Top of EXERCISE DATA

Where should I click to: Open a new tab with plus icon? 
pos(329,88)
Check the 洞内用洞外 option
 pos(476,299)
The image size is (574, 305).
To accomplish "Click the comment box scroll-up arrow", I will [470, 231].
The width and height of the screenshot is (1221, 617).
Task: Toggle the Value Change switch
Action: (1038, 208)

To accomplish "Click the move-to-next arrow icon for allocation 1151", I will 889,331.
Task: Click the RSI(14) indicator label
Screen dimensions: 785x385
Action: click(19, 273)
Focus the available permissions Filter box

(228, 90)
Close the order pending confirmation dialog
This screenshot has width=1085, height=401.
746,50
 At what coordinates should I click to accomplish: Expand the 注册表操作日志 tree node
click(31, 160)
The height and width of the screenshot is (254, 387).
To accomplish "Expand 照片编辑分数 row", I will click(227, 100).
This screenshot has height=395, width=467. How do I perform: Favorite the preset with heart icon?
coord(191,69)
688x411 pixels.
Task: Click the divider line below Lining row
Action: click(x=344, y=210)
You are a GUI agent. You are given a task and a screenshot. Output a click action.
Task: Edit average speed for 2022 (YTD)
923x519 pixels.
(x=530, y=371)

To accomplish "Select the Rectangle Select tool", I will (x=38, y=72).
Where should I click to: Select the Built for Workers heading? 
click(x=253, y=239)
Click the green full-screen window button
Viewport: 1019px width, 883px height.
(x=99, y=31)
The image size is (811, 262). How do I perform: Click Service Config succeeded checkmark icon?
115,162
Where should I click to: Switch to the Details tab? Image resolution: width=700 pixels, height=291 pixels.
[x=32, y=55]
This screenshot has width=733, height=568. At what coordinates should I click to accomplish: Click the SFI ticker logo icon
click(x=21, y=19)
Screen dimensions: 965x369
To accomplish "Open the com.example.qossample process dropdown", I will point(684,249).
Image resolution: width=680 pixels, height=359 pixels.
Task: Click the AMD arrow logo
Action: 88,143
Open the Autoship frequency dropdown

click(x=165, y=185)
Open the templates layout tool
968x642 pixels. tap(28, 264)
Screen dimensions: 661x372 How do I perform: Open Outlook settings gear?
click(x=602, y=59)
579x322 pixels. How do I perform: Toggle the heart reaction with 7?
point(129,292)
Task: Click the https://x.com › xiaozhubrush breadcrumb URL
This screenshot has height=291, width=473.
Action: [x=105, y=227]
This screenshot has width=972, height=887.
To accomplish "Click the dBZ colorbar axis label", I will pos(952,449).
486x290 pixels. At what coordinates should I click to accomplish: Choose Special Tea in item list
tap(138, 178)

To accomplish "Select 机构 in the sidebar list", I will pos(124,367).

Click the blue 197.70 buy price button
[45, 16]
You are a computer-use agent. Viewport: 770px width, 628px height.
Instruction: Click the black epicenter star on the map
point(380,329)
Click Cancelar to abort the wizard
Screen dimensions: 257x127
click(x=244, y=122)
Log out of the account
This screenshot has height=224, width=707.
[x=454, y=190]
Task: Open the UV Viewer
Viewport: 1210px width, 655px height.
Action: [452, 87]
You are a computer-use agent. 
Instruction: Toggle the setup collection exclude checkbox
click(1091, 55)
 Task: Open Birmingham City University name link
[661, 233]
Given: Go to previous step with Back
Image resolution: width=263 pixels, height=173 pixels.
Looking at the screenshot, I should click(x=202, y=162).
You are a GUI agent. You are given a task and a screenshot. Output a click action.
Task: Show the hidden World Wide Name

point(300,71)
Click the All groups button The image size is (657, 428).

Bottom of EXERCISE DATA

WORK REQUEST: All of the data above should be duplicated exactly.

PROBLEM SOLUTION:
Where should I click to: Open a new tab with plus icon? 
pos(329,88)
Check the 洞内用洞外 option
 pos(476,299)
The image size is (574, 305).
To accomplish "Click the comment box scroll-up arrow", I will [470, 231].
The width and height of the screenshot is (1221, 617).
Task: Toggle the Value Change switch
Action: (1038, 208)

To accomplish "Click the move-to-next arrow icon for allocation 1151", I will 889,331.
Task: Click the RSI(14) indicator label
Screen dimensions: 785x385
Action: click(19, 273)
Focus the available permissions Filter box

(228, 90)
Close the order pending confirmation dialog
This screenshot has width=1085, height=401.
746,50
 At what coordinates should I click to accomplish: Expand the 注册表操作日志 tree node
click(31, 160)
The height and width of the screenshot is (254, 387).
To accomplish "Expand 照片编辑分数 row", I will click(227, 100).
This screenshot has height=395, width=467. How do I perform: Favorite the preset with heart icon?
coord(191,69)
688x411 pixels.
Task: Click the divider line below Lining row
Action: click(x=344, y=210)
You are a GUI agent. You are given a task and a screenshot. Output a click action.
Task: Edit average speed for 2022 (YTD)
923x519 pixels.
(x=530, y=371)

To accomplish "Select the Rectangle Select tool", I will (x=38, y=72).
Where should I click to: Select the Built for Workers heading? 
click(x=253, y=239)
Click the green full-screen window button
Viewport: 1019px width, 883px height.
(x=99, y=31)
The image size is (811, 262). How do I perform: Click Service Config succeeded checkmark icon?
115,162
Where should I click to: Switch to the Details tab? Image resolution: width=700 pixels, height=291 pixels.
[x=32, y=55]
This screenshot has width=733, height=568. At what coordinates should I click to accomplish: Click the SFI ticker logo icon
click(x=21, y=19)
Screen dimensions: 965x369
To accomplish "Open the com.example.qossample process dropdown", I will point(684,249).
Image resolution: width=680 pixels, height=359 pixels.
Task: Click the AMD arrow logo
Action: 88,143
Open the Autoship frequency dropdown

click(x=165, y=185)
Open the templates layout tool
968x642 pixels. tap(28, 264)
Screen dimensions: 661x372 How do I perform: Open Outlook settings gear?
click(x=602, y=59)
579x322 pixels. How do I perform: Toggle the heart reaction with 7?
point(129,292)
Task: Click the https://x.com › xiaozhubrush breadcrumb URL
This screenshot has height=291, width=473.
Action: [x=105, y=227]
This screenshot has width=972, height=887.
To accomplish "Click the dBZ colorbar axis label", I will pos(952,449).
486x290 pixels. At what coordinates should I click to accomplish: Choose Special Tea in item list
tap(138, 178)

To accomplish "Select 机构 in the sidebar list", I will pos(124,367).

Click the blue 197.70 buy price button
[45, 16]
You are a computer-use agent. Viewport: 770px width, 628px height.
Instruction: Click the black epicenter star on the map
point(380,329)
Click Cancelar to abort the wizard
Screen dimensions: 257x127
click(x=244, y=122)
Log out of the account
This screenshot has height=224, width=707.
[x=454, y=190]
Task: Open the UV Viewer
Viewport: 1210px width, 655px height.
Action: [452, 87]
You are a computer-use agent. 
Instruction: Toggle the setup collection exclude checkbox
click(1091, 55)
 Task: Open Birmingham City University name link
[661, 233]
Given: Go to previous step with Back
Image resolution: width=263 pixels, height=173 pixels.
Looking at the screenshot, I should click(x=202, y=162).
You are a GUI agent. You are given a task and a screenshot. Output a click action.
Task: Show the hidden World Wide Name

point(300,71)
Click the All groups button The image size is (657, 428).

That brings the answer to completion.